Eco's fundamental postulate is that the sign is poly-vocal. Since any work is composed of an infinite set of signs, it becomes an open work (Opera aperta, 1962), offering a multiplicity of possible interpretations. The reader of the text must use his/her encyclopaedia to actualize the message and yet avoid overinterpreting the textual indices that are present (Interpretation and Overinterpretation, 1992). The model reader (Lector in fabula, 1979) is able to grasp the meaning of the text by discerning the modes of sign productionand interpretation (A Theory of Semiotics, 1976 [1975]).
Eco founded and developed one of the most important approaches in contemporary semiotics, usually referred to as interpretative semiotics. The main books in which he elaborates his theory are La struttura assente (1962; literally: The Absent Structure), A Theory of Semiotics (1975), The Role of the Reader (1979), Semiotics and Philosophy of Language(1984), The Limits of Interpretation (1990) and Kant and the Platypus (1997).
Eco co-founded Versus: Quaderni di studi semiotici (known as VS among Italian academics), an influential semiotic journal. VS has become an important publication platform for many scholars whose work is related to signs and signification. The journal's foundation and activities have contributed to the growing influence of semiotics as an academic field in its own right, both in Italy and in the rest of Europe. Most of the well-known European semioticians, among them Eco, A.J. Greimas, Jean-Marie Floch, and Jacques Fontanille, have published original articles in VS, as well as philosophers and linguists like John Searle and George Lakoff.Eco's work is intended to be a theorization of general semiotics, the contemporary philosophy of various types of language, spoken, written, scientific and artistic.
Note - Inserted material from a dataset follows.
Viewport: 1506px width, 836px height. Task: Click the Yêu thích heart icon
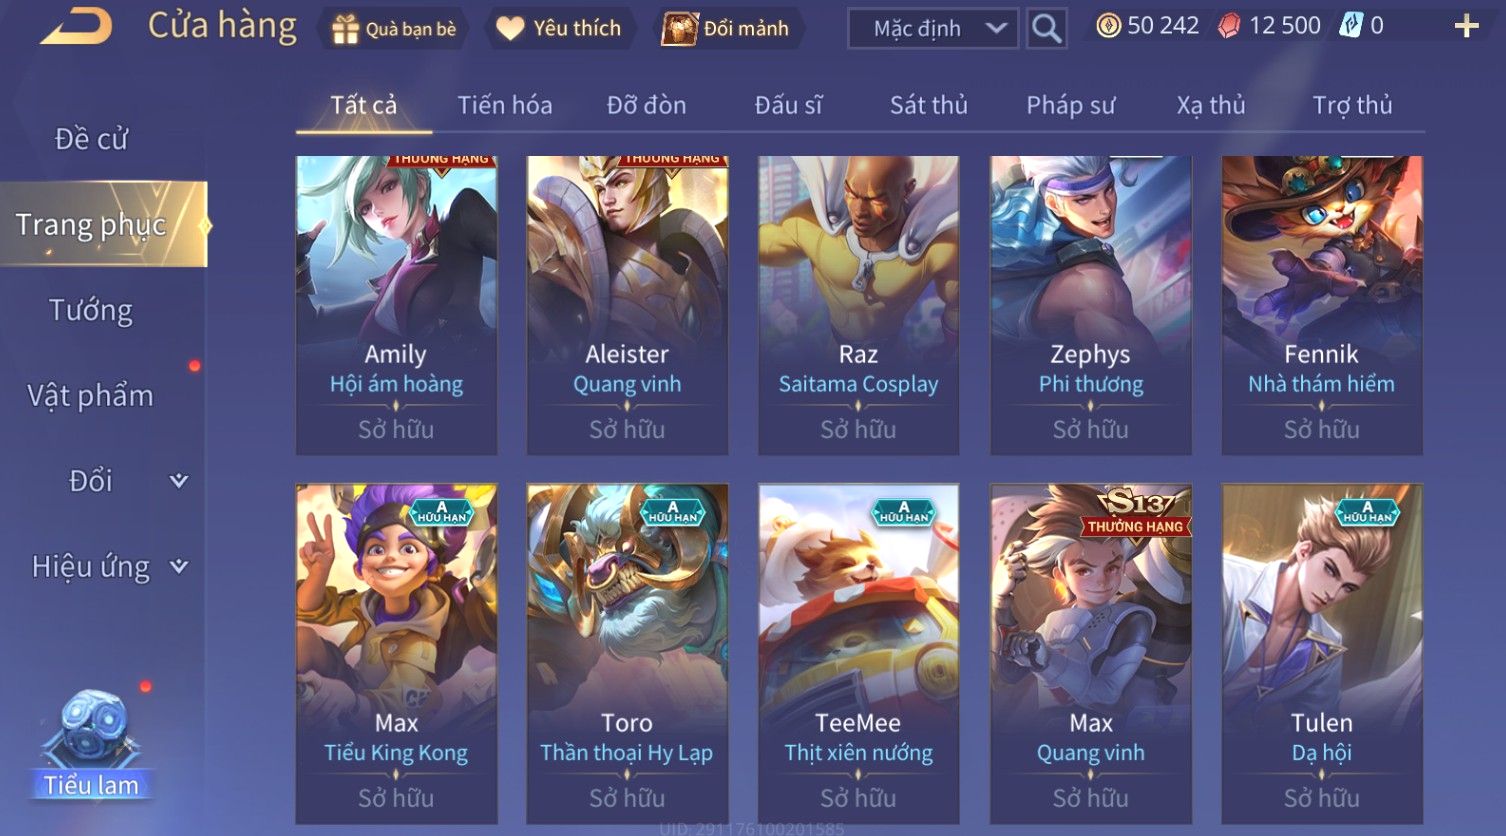click(510, 29)
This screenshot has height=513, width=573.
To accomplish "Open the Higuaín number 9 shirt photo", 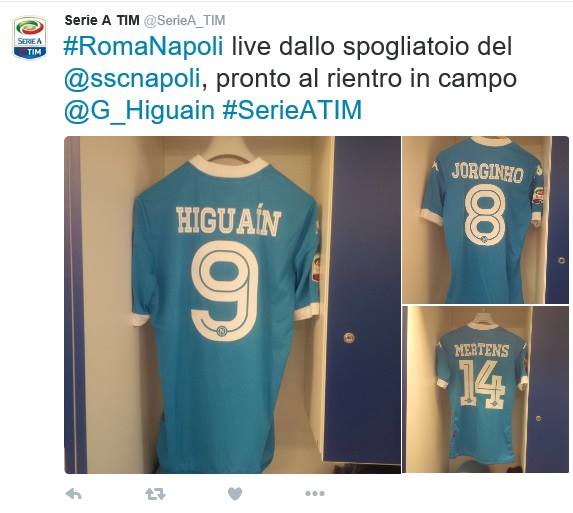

Eco proposes revising semiotic theory at the most basic level: its conceptual foundations.
The year 1978 marked a significant turn in Eco’s career when he decided to write a novel following an invitation from a friend. The detective story, The Name of the Rose became an international best-seller establishing a new identity of Umberto Eco. In 1986, the book was adapted to screen with a star cast of Sean Connery and Christian Slater. For Eco, there was no looking back and he continued writing exceptional novels such as Foucault’s Pendulum, The Island of the Day Before, The Mysterious Flame of Queen Loana and The Prague Cemetery.
Proposals and Contributions.
Eco proposed a hypothesis which claims that “a kind of unconditional request from the semiotics that would demand the whole concept of culture to be studied as a communicative phenomenon”.
Eco expressed that the “Cultural Unity” is defined by a system, by its place on it, by the units that oppose it and surround it. One of the unities remains and finds identity whilst another one coexists and has a different value, this is what Eco calls Semantic Field, one place where a vision of the world is manifested by the culture. and from a Semiological point of view is interesting to recognise that he proposes (1) The chance that contradictory semantic fields can coexist in the same cultural context. (2) That the same cultural unity can be a part of two complementary semantic fields and (3) that in the same cultural context, a semantic field can be erased very easily and restructure itself in a new field.